Korku temelli bir pazarlama kampanyası, toplumun farkındalığını doğru bir şekilde yükselttiğinde etik olarak kabul edilecektir. Örneğin, Vietnamlıları motosikletle gidip gelirken kask kullanmaya ikna etmek için, Asya Yaralanmaları Önleme Vakfı (AIPF), kask takmadan veya araç kullanırken pişmanlık duyan ölümcül kazalar hakkında görselleştirilmiş mesajlarla donatılmış bir dizi video, poster ve afiş yayınladı. kalitesiz bir kask. İnsanların yollarda kask takma alışkanlığının kalmamasından bir süre sonra günümüzde Vietnamlılar trafiğe çıktıklarında kaskları vazgeçilmez bir yol arkadaşı olarak görmüşlerdir. Bu durumda “korku temelli iletişim” kullanımının tamamen doğru ve etik olduğu açıktır.

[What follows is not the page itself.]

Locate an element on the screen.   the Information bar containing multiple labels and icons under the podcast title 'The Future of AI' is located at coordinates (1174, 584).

Sigarayı bırakma çağrısı veya güvenli seks için prezervatif kullanımı çağrıları gibi toplumda farkındalığı artırmak için başka birçok hayırsever kampanya yürütülmüştür.

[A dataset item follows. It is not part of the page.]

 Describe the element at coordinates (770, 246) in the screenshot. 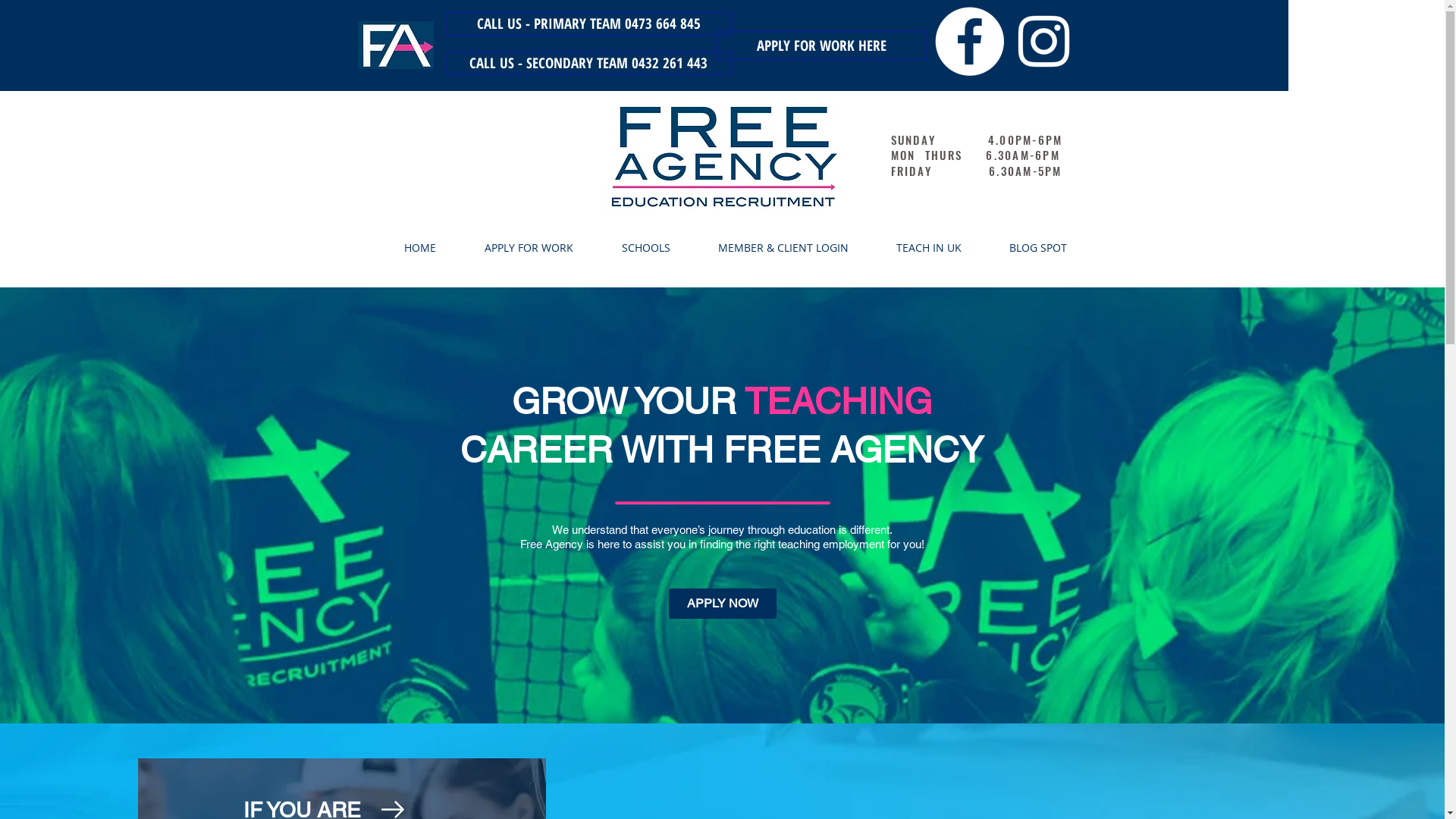

I see `'MEMBER & CLIENT LOGIN'` at that location.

Yine de, ürün pazarlama kampanyalarında “korku temelli pazarlama”nın uygulanıp uygulanmayacağı konusunda devam eden bir tartışma var. Bu tür bir iletişim, her işletmenin hedeflediği sosyal etik ve iş etiği hedeflerine dayanıyorsa olumsuz olmayacaktır.

“Korku temelli iletişim” iki ucu keskin bir kılıç gibidir. Ve nasıl kullanılacağı veya neyi hedeflediği tamamen kullanıcıya bağlıdır. Bazıları, olumsuz bilgi kullanımının pazarlama faaliyetleri için toksik olduğunu ve “korkuya dayalı iletişimin” bir tür zihinsel yıldırma olduğunu savundu. Ancak PR uygulayıcılarının ve işletmelerin akıllarında tutmaları gereken en önemli şey, potansiyel tehditler hakkında uyarı mesajları gönderirken objektif olmaları gerektiğidir. Bir dereceye kadar, “korku temelli pazarlama” üretilmemeli veya başkalarının korku ve kafa karışıklığından kâr elde etmek için bilgileri kasıtlı olarak çarpıtmamalıdır.


Vi Mai, EloQ Communications'da Halkla İlişkiler Müdürüdür. Vi, gazetecilik ve sosyal medya pazarlamasında 10 yıldan fazla deneyime sahiptir ve birçok EloQ projesi için stratejik planlayıcıdır. Bu makalenin Vietnamca bir versiyonu 25 Aralık 2019'da Thời bao Kinh tế Sai Gon'da yayınlandı.

Blog ilk olarak EloQ'nun blogunda yayınlandı.